Il admet que la religion chrétienne a mis un peu d’eau dans son vin  et l’explique par le fait que les croyants ont, au fil du temps, perdu leurs certitudes. Aucun  chrétien ne s’exprimerait aujourd’hui comme Paul Claudel: “Ne me perdez pas avec les Voltaire, et les Renan, et les Michelet, et les Hugo et tous les autres infâmes! Leur âme est avec les chiens, leurs livres sont joints au fumier. Ils sont morts, et leur nom même après leur mort est un poison et une pourriture” (3) . L’auteur pense que l’islam   n’a pas encore pris le chemin  de son introspection, (le prendra -t-il jamais d’ailleurs?). Il cite les pensées profondes et extravagantes de l’Ayatollah Khomeiny(4)) : « L’homme et la femme non musulmans sont impurs au même titre que l’urine, l’excrément, le chien, le porc et la sueur du chameau mangeur d’excréments humains ». On a de la peine à penser qu’un  brillant esprit ait pu penser et écrire cela, et René alors de poursuivre : «  il est pour le moins difficile de ne pas concevoir aussitôt, quand on n’est pas musulman, une vive antipathie pour la religion, dont un tel individu a été, de son vivant le principal phare et reste une des grandes lumières ».

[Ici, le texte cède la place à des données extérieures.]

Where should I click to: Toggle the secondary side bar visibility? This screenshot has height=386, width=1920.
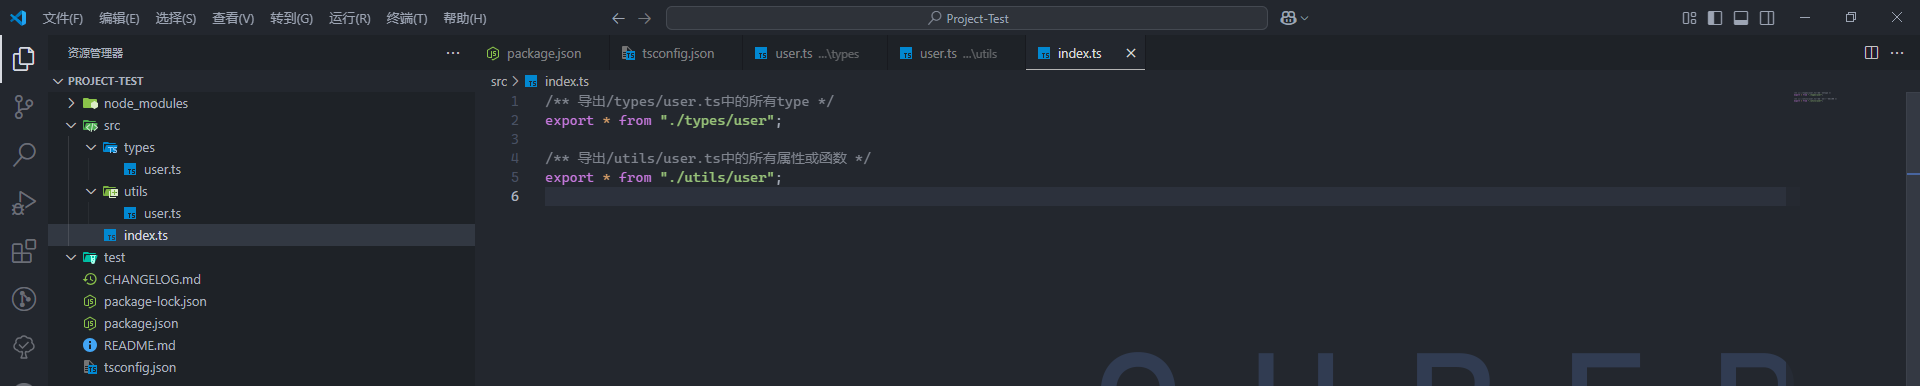tap(1767, 18)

Après cela, insiste-t-il : « l’islamophobie n’est pas une tare dont on doit avoir honte ; ce n’est pas une pathologie qu’il vaudrait mieux cacher : c’est, au contraire, la réaction saine et légitime de tous ceux qui sont attachés aux valeurs de l’humanisme laïque et rationaliste lorsqu’ils découvrent l’islam ».

Cet ouvrage décoiffera bien  des croyants et nombre  de bien-pensants. Ce pamphlet semblera cependant utile aux autres,  en ces temps ou l’on veut   faire taire ceux  qui ne pensent pas comme il faut, ceux qui osent critiquer les religions et qui veulent encore garder  le droit d’en rire…. Le temps leur est compté, les censeurs sont en embuscade pour rétablir l’interdit du blasphème et clouer au pilori les blasphémateurs, comme au temps du Chevalier De la Barre. Certains   Libres Penseurs  et  gens de gauche,  ne  sont-ils pas  passés,  sciemment ou non , (ou pour asseoir un pouvoir politique ), dans le camp de la réaction ?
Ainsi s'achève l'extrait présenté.